As I begin to collect the remaining bits of my brain to write about a show that has justifiably blown all our minds, I can only reflect on what has probably been the high watermark of modern television/web series. When the writing couple Baran bo Odar and Jantje Friese first sat down to work out this enormous maze of a storyline, one can only wonder how exhilarating and also frustrating that experience must have been; Frustrating because dealing with time-travel stories can lead to multiple loose ends and dead ends that must be tied and resolved and exhilarating because they did tie and resolve all the loose and dead ends with glorious results.

Dark is easily Netflix’s greatest export. There are a total of 26 episodes (Seasons 2 and 3 curtailed to 8 episodes each after Netflix’s changed format). Baran bo Odar also serves as the director of the show.

There is no danger in revealing the spoilers for a show as complex as this (except the one big spoiler at the end) since one would not understand it anyway. Infact a common complaint by some naysayers was the show was too complicated to enjoy. I look at it as a giant jig-saw puzzle which can be infuriating when you are stuck in the middle but brings total satisfaction once you complete it. To be fair to the writing duo, they assist the viewers with enough clues. The dialogues are very smartly written, revealing just enough but not too much. I think the first two seasons should now be watched again to understand parts that didn’t make sense before and get a grasp of why the characters did what they did. This is a show that gets better on repeat viewing and that is a rare feat. The casting team deserves special applause for choosing actors (for playing the same characters at different ages) who look so similar. This had to be done right and functions as another clue to make out who is actually who.

It is totally pointless to write about the plot but essentially there are multiple timelines and multiple versions of the same characters who repeatedly jump back and forth between these timelines, and in season 3, between different worlds. Bootstrap paradox is a recurring theme in time travel movies and is the central plot device of Dark. Again it is meaningless to explain the paradox with words since you can better comprehend it by watching the show. Shane Carruth’s Primer, Predestination, 12 Monkeys,Looper are some of the role model time travel movies that bend your mind as much as they bend time. But Dark stands out amongst them just because of the sheer volume of characters it has to accommodate and the motivations of the characters it has to account for.
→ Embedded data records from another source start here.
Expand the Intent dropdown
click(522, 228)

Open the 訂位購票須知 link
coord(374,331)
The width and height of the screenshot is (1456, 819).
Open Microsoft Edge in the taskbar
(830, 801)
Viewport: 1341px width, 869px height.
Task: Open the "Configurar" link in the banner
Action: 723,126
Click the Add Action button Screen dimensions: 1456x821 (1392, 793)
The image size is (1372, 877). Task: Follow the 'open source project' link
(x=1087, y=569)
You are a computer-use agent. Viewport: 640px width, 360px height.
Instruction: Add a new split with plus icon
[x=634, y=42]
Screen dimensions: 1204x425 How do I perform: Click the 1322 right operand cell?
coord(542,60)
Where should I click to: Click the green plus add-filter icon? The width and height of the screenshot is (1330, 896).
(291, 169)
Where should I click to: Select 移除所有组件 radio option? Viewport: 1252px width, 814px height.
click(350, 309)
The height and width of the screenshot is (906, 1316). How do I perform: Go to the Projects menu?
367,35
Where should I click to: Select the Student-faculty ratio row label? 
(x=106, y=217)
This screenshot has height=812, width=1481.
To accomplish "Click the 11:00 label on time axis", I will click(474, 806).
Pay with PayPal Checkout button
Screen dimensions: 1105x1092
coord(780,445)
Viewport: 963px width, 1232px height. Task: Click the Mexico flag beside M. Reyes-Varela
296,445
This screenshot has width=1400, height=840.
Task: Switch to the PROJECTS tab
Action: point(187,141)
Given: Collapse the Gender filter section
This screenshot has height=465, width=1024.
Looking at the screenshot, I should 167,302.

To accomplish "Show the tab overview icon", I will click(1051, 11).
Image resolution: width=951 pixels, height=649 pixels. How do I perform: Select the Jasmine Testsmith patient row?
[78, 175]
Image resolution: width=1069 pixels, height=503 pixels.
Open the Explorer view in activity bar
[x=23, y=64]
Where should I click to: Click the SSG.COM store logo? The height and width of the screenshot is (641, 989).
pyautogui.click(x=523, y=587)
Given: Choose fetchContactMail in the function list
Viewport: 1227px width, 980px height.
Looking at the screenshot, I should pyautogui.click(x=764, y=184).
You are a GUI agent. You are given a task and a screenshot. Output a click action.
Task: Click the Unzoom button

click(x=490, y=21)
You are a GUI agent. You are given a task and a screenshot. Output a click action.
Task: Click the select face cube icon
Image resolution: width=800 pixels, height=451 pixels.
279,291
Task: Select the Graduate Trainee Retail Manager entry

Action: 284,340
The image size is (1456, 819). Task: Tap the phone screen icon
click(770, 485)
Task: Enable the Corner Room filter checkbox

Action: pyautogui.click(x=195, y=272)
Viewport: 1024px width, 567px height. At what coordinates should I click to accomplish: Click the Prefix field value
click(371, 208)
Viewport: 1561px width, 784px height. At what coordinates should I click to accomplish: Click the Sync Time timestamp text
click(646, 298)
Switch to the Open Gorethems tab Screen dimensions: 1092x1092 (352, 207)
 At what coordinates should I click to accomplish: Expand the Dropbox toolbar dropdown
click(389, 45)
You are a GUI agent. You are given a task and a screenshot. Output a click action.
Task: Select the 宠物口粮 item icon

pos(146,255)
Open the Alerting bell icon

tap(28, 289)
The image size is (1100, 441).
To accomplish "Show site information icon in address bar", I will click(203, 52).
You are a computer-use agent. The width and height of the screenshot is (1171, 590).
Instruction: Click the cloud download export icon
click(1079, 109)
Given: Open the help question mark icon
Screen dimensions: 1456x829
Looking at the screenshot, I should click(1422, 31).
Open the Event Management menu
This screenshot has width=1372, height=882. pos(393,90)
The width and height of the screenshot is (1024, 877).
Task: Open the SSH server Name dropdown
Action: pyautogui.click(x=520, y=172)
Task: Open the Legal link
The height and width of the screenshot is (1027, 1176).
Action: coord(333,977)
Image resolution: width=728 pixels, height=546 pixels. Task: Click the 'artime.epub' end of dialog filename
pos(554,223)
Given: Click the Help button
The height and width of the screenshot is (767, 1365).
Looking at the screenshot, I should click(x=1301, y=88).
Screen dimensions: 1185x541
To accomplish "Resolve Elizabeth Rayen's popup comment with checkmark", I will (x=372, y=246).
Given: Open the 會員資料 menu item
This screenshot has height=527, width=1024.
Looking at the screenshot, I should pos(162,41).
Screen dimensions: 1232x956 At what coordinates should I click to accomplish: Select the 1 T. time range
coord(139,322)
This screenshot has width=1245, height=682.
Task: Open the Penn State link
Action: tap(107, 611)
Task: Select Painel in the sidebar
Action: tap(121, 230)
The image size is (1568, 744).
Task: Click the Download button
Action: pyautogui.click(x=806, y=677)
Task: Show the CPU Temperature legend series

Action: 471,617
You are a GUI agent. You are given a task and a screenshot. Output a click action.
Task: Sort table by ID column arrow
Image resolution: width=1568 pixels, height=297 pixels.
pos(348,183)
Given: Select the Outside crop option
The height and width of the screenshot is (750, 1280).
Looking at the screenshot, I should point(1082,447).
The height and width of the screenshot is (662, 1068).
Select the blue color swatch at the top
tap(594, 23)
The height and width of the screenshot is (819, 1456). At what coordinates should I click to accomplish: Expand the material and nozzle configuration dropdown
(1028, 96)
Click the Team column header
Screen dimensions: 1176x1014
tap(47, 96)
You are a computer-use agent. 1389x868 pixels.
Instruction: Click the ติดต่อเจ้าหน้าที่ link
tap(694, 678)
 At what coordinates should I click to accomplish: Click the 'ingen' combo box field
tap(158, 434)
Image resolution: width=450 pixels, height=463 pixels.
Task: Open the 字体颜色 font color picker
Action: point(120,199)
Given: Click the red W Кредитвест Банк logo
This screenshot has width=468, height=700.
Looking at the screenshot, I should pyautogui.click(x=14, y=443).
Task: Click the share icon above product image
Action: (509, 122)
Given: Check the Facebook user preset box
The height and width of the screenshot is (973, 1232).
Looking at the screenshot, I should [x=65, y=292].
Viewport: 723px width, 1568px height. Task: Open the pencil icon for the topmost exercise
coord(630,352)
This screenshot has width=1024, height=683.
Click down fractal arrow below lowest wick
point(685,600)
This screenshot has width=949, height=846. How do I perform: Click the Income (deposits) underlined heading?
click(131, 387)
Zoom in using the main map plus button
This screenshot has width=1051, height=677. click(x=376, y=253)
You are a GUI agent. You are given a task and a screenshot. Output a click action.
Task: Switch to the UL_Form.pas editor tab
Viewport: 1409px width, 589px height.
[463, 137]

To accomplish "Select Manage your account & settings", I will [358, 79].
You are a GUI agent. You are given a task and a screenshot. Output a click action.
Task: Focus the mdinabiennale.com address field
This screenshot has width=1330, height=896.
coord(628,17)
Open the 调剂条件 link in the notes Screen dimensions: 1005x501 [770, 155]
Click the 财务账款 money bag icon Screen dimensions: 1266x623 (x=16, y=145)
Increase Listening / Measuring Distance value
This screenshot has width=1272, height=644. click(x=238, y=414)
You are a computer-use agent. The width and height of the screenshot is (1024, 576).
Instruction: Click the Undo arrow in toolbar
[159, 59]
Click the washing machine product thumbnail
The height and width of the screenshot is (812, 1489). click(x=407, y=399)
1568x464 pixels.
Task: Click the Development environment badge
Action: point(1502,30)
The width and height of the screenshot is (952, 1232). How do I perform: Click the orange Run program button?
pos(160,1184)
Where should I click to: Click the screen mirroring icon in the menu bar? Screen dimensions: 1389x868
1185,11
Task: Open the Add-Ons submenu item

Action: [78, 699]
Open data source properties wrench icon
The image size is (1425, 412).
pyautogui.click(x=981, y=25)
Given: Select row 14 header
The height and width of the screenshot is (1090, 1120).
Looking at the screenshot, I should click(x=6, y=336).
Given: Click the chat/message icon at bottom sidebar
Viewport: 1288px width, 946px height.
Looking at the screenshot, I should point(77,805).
Dark is also not just a nerdy time-travel adventure saga but has also a lot of heart. Parents resorting to extreme steps for their children is a major theme that runs through all the three seasons. The world-building of Winden, a small town with a nuclear power plant in interior Germany, with the forests, lakes and desolate roads sets up the horror-like feel of the show. Since the language is German it also adds to the other-worldliness of the show. The acting is superb and it helped that we do not recognize any of them from any previous work. Louis Hofmann and Lisa Vicari play Jonas and Martha respectively, the protagonists, and in a way the story revolves around the decisions their characters make.

Is Dark too intelligent for its own good? That doesn’t seem to be the case going by the adulation it has received. I am sure there is some redditor racking his brain to find some plot-hole in all the time loops. The only grouse could be if they could have stretched out for another season to explore more of the second world introduced in season 2. But I guess they had already set out the ending before they even started the first season and had a clear vision of where they were going. That is the hallmark of great writing.